I believe there's still a throughput penalty for cacheline-crossing loads as well, though it's quite modest compared to pre-Nehalem (where each cacheline crossing cost you 20 cycles!)

nkurz · on Dec 29, 2015

Hi Stephen, thanks for the insight.

Looking now, Intel's guide says that Skylake reduces the cross page load penalty from 100 cycles to 5 cycles. I tried with and without crossing page boundaries, although this wasn't my intent. In one version I reloaded loaded 16KB of floats, and in the other I reloaded the same 4 floats. I saw minimal difference between these two on both Haswell and Skylake.
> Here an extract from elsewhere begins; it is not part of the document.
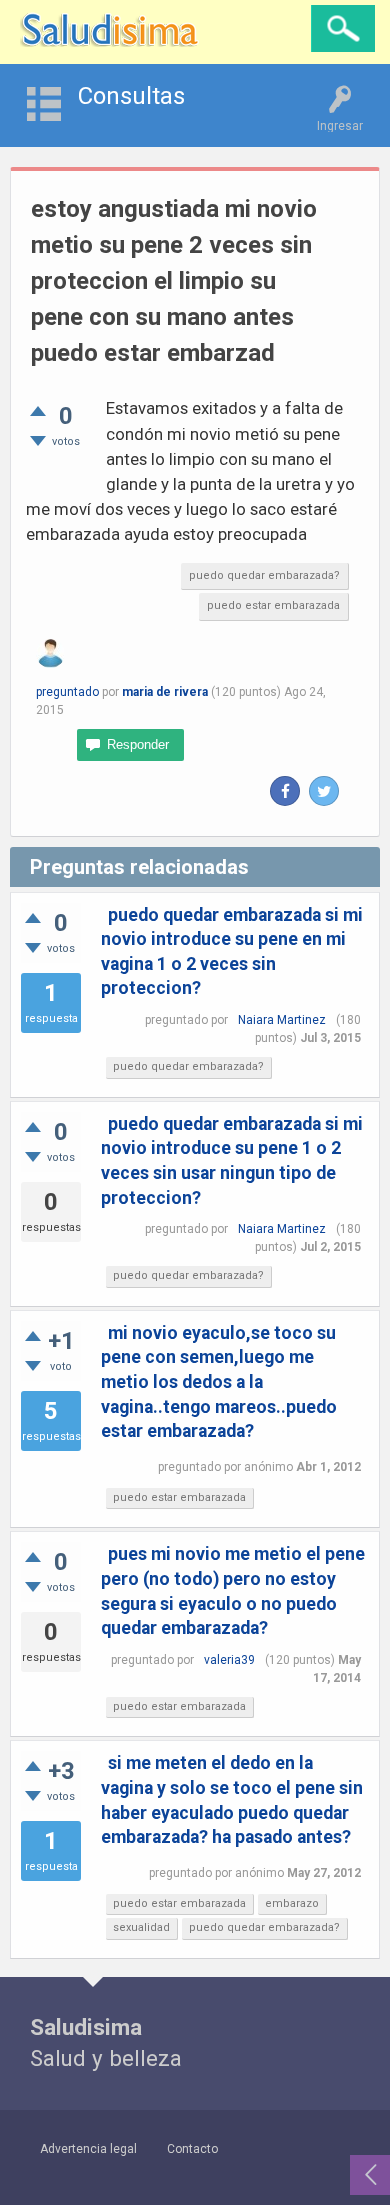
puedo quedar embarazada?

But since the penalty is increased latency, it's possible that the "load and throw away the result" doesn't illustrate this issue.

matt_d · on Dec 29, 2015

I realize that this is another topic, although in a somewhat similar context, so I thought I may just ask: Have there been any advances in reducing the page walk latency?

I'm thinking of the virtual address translation costs having impact on the run times of common algorithms, e.g., as demonstrated in the following work by Jurkiewicz & Mehlhorn: http://arxiv.org/abs/1212.0703

The recent research I'm aware of is, e.g., Generalized Large-page Utilization Enhancements (GLUE) mechanism, proposed in "Large Pages and Lightweight Memory Management in Virtualized Environments" (from this year's Micro): slides: https://dl.dropboxusercontent.com/u/36554102/BPC-1.pdf ; paper: http://paul.rutgers.edu/~binhpham/phamMICRO15.pdf

Admittedly, it focuses specifically on one aspect (the Double Address Translation on Virtual Machines issue in the Jurkiewicz & Mehlhorn context).
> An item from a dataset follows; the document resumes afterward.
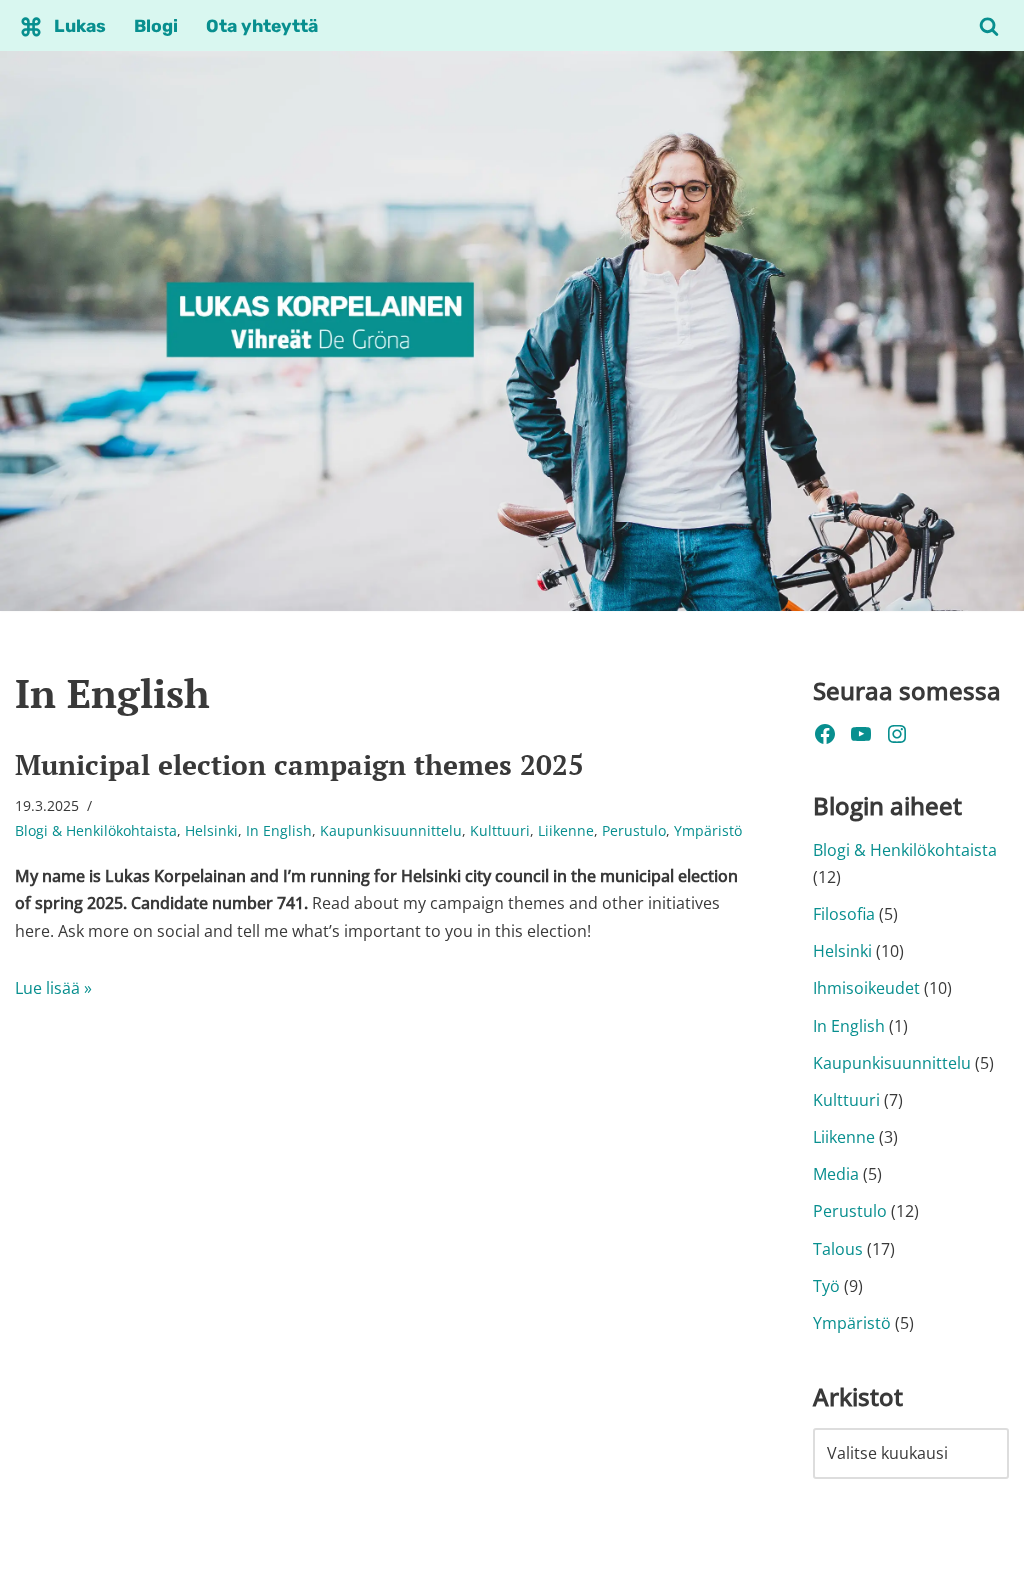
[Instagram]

What I'm wondering about is: Has there been any progress on that on the "practical implementation" side, in the recent/coming Intel (or other, for that matter) CPUs?

nkurz · on Dec 30, 2015

I haven't read these papers (thanks for the links!) but there has been one major recent improvement. Starting with Broadwell (and I presume continuing with Skylake), the CPU can now handle two page misses in parallel: http://www.anandtech.com/show/8355/intel-broadwell-architect...

The other interesting thing is that page walks themselves are actually not very expensive: something on the order of 10 cycles. They only become painfully expensive when the page table is too large to fit in cache, and spills into memory, necessitating a load from memory just to get the page table. So improvements in memory (and cache) latency will have strong positive effect.

matt_d · on Jan 6, 2016

Thank you for the reply!

Interesting about parallel misses handling, thanks!

One worry is that this tends to compound other effects -- say, non-prefetch-friendly access combined with TLB misses resulting in increasingly expensive slowdowns (as in the continuous-vs.-random array access example in the paper).